Exercise directions
The answer must be an exact copy of the lines from the one containing "Saiba como seus" through the last line of the records, with the pictures left out.

Data shown

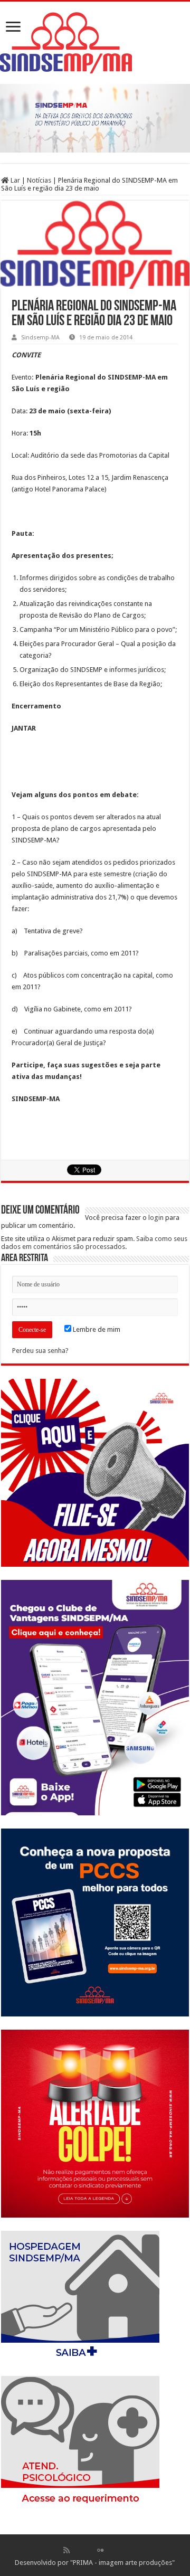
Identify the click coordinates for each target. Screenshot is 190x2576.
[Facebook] (77, 2550)
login (156, 1217)
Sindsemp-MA (40, 337)
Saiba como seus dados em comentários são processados (94, 1243)
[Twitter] (89, 2550)
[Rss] (66, 2550)
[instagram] (123, 2550)
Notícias (39, 180)
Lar (14, 180)
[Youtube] (111, 2550)
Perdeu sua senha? (40, 1351)
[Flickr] (100, 2550)
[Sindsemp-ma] (95, 42)
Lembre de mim (95, 1329)
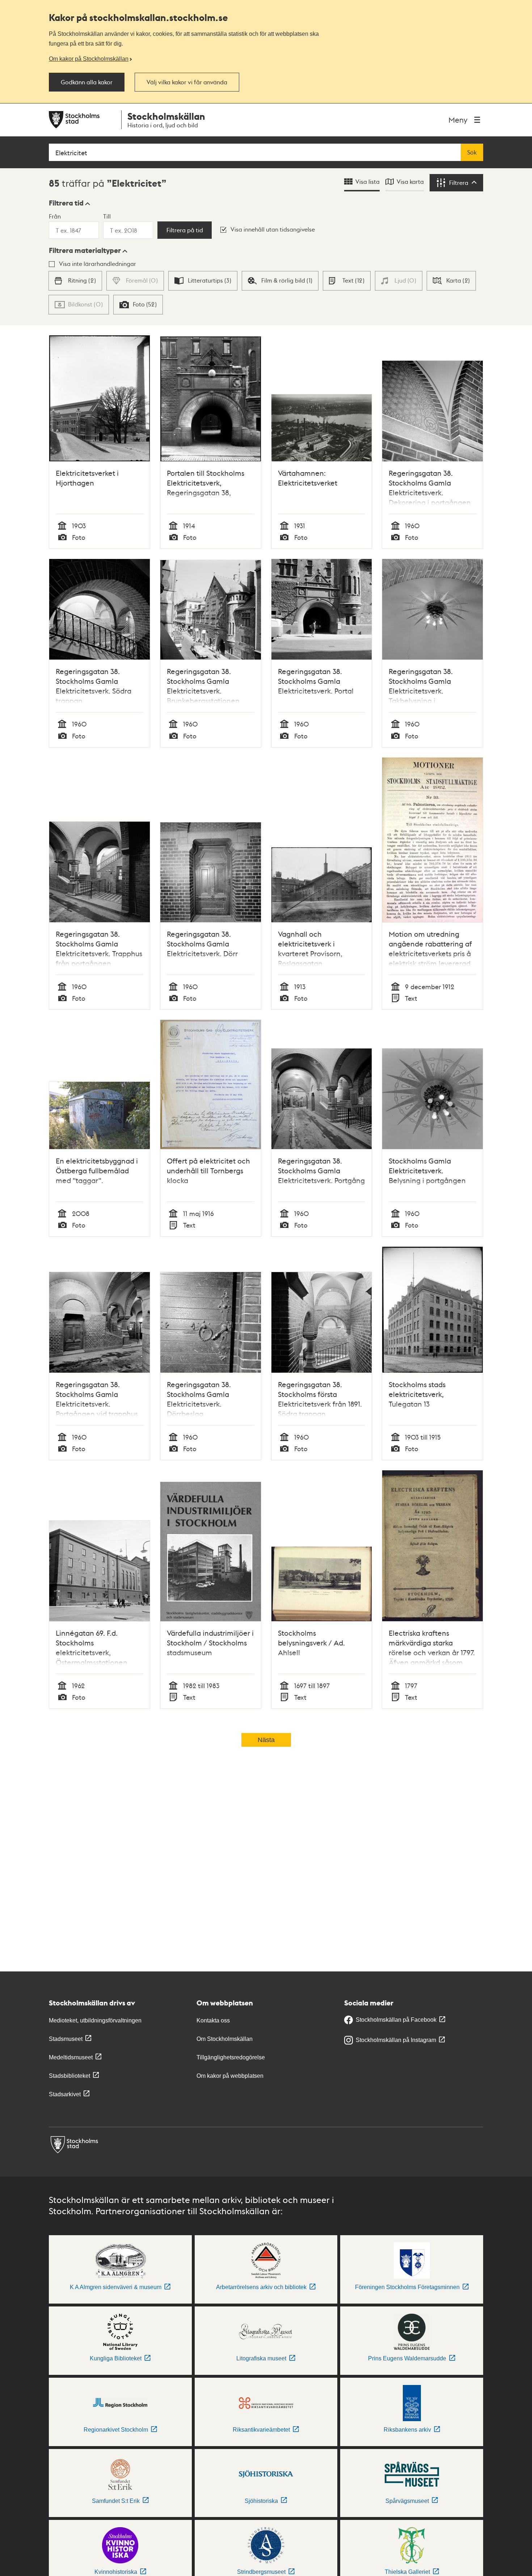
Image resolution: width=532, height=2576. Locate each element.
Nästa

Exercise answer
Saiba como seus dados em comentários são processados (94, 1243)
[Twitter] (89, 2550)
[Rss] (66, 2550)
[instagram] (123, 2550)
Notícias (39, 180)
Lar (14, 180)
[Youtube] (111, 2550)
Perdeu sua senha? (40, 1351)
[Flickr] (100, 2550)
[Sindsemp-ma] (95, 42)
Lembre de mim (95, 1329)
Image resolution: width=532, height=2576. Locate each element.
Nästa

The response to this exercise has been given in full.